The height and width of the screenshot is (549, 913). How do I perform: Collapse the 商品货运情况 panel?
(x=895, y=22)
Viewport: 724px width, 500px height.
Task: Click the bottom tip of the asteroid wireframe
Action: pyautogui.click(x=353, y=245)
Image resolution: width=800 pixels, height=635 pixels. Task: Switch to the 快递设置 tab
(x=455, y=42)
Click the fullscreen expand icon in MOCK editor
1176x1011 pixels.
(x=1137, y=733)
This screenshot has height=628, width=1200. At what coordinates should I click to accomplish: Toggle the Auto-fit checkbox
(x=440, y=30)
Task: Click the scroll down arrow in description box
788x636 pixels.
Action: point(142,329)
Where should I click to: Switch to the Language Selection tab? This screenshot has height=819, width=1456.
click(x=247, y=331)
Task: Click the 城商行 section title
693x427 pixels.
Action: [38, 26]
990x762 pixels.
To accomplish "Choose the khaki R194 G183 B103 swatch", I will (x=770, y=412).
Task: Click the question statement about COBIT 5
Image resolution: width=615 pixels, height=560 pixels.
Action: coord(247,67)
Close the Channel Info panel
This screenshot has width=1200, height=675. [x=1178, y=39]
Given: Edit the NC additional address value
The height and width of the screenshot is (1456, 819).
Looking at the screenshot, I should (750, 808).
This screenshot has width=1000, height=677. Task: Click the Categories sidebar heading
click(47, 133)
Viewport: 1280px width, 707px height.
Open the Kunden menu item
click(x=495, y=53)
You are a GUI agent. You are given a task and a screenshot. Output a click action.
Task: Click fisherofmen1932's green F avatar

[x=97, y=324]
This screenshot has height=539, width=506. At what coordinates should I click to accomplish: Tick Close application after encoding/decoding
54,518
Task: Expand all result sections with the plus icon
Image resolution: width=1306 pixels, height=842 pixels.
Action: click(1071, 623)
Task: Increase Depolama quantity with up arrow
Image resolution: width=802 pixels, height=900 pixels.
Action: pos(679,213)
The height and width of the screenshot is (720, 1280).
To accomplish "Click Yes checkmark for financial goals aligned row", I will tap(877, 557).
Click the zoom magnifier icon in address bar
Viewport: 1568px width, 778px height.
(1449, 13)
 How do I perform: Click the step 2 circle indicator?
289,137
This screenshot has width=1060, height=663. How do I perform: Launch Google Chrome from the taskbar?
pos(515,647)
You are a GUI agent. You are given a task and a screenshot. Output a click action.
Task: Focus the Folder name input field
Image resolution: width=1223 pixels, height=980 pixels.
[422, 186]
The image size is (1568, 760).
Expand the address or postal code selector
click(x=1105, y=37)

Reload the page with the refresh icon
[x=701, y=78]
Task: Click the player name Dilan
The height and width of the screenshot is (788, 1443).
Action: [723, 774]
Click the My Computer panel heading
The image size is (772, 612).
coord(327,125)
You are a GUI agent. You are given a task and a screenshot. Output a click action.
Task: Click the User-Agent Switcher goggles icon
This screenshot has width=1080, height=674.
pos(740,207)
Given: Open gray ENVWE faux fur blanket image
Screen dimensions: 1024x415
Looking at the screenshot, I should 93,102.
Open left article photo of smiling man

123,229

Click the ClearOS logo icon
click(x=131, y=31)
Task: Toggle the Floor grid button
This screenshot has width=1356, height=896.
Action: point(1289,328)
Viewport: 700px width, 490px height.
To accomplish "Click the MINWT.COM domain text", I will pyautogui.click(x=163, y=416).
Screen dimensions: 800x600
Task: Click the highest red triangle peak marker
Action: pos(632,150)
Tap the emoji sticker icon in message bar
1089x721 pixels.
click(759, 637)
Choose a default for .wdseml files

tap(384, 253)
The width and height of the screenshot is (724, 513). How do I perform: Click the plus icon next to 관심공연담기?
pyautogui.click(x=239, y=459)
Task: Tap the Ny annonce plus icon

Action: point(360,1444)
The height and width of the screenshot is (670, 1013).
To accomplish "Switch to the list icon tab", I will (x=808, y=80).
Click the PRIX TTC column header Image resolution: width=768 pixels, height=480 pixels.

# TASK
The full listing above is to be transcribed exactly.

# RESPONSE
The height and width of the screenshot is (549, 913). How do I perform: Collapse the 商品货运情况 panel?
(x=895, y=22)
Viewport: 724px width, 500px height.
Task: Click the bottom tip of the asteroid wireframe
Action: pyautogui.click(x=353, y=245)
Image resolution: width=800 pixels, height=635 pixels. Task: Switch to the 快递设置 tab
(x=455, y=42)
Click the fullscreen expand icon in MOCK editor
1176x1011 pixels.
(x=1137, y=733)
This screenshot has height=628, width=1200. At what coordinates should I click to accomplish: Toggle the Auto-fit checkbox
(x=440, y=30)
Task: Click the scroll down arrow in description box
788x636 pixels.
Action: point(142,329)
Where should I click to: Switch to the Language Selection tab? This screenshot has height=819, width=1456.
click(x=247, y=331)
Task: Click the 城商行 section title
693x427 pixels.
Action: [38, 26]
990x762 pixels.
To accomplish "Choose the khaki R194 G183 B103 swatch", I will (x=770, y=412).
Task: Click the question statement about COBIT 5
Image resolution: width=615 pixels, height=560 pixels.
Action: coord(247,67)
Close the Channel Info panel
This screenshot has width=1200, height=675. [x=1178, y=39]
Given: Edit the NC additional address value
The height and width of the screenshot is (1456, 819).
Looking at the screenshot, I should (750, 808).
This screenshot has width=1000, height=677. Task: Click the Categories sidebar heading
click(47, 133)
Viewport: 1280px width, 707px height.
Open the Kunden menu item
click(x=495, y=53)
You are a GUI agent. You are given a task and a screenshot. Output a click action.
Task: Click fisherofmen1932's green F avatar

[x=97, y=324]
This screenshot has height=539, width=506. At what coordinates should I click to accomplish: Tick Close application after encoding/decoding
54,518
Task: Expand all result sections with the plus icon
Image resolution: width=1306 pixels, height=842 pixels.
Action: click(1071, 623)
Task: Increase Depolama quantity with up arrow
Image resolution: width=802 pixels, height=900 pixels.
Action: pos(679,213)
The height and width of the screenshot is (720, 1280).
To accomplish "Click Yes checkmark for financial goals aligned row", I will tap(877, 557).
Click the zoom magnifier icon in address bar
Viewport: 1568px width, 778px height.
(1449, 13)
 How do I perform: Click the step 2 circle indicator?
289,137
This screenshot has width=1060, height=663. How do I perform: Launch Google Chrome from the taskbar?
pos(515,647)
You are a GUI agent. You are given a task and a screenshot. Output a click action.
Task: Focus the Folder name input field
Image resolution: width=1223 pixels, height=980 pixels.
[422, 186]
The image size is (1568, 760).
Expand the address or postal code selector
click(x=1105, y=37)

Reload the page with the refresh icon
[x=701, y=78]
Task: Click the player name Dilan
The height and width of the screenshot is (788, 1443).
Action: [723, 774]
Click the My Computer panel heading
The image size is (772, 612).
coord(327,125)
You are a GUI agent. You are given a task and a screenshot. Output a click action.
Task: Click the User-Agent Switcher goggles icon
This screenshot has width=1080, height=674.
pos(740,207)
Given: Open gray ENVWE faux fur blanket image
Screen dimensions: 1024x415
Looking at the screenshot, I should 93,102.
Open left article photo of smiling man

123,229

Click the ClearOS logo icon
click(x=131, y=31)
Task: Toggle the Floor grid button
This screenshot has width=1356, height=896.
Action: point(1289,328)
Viewport: 700px width, 490px height.
To accomplish "Click the MINWT.COM domain text", I will pyautogui.click(x=163, y=416).
Screen dimensions: 800x600
Task: Click the highest red triangle peak marker
Action: pos(632,150)
Tap the emoji sticker icon in message bar
1089x721 pixels.
click(759, 637)
Choose a default for .wdseml files

tap(384, 253)
The width and height of the screenshot is (724, 513). How do I perform: Click the plus icon next to 관심공연담기?
pyautogui.click(x=239, y=459)
Task: Tap the Ny annonce plus icon

Action: point(360,1444)
The height and width of the screenshot is (670, 1013).
To accomplish "Switch to the list icon tab", I will (x=808, y=80).
Click the PRIX TTC column header Image resolution: width=768 pixels, height=480 pixels.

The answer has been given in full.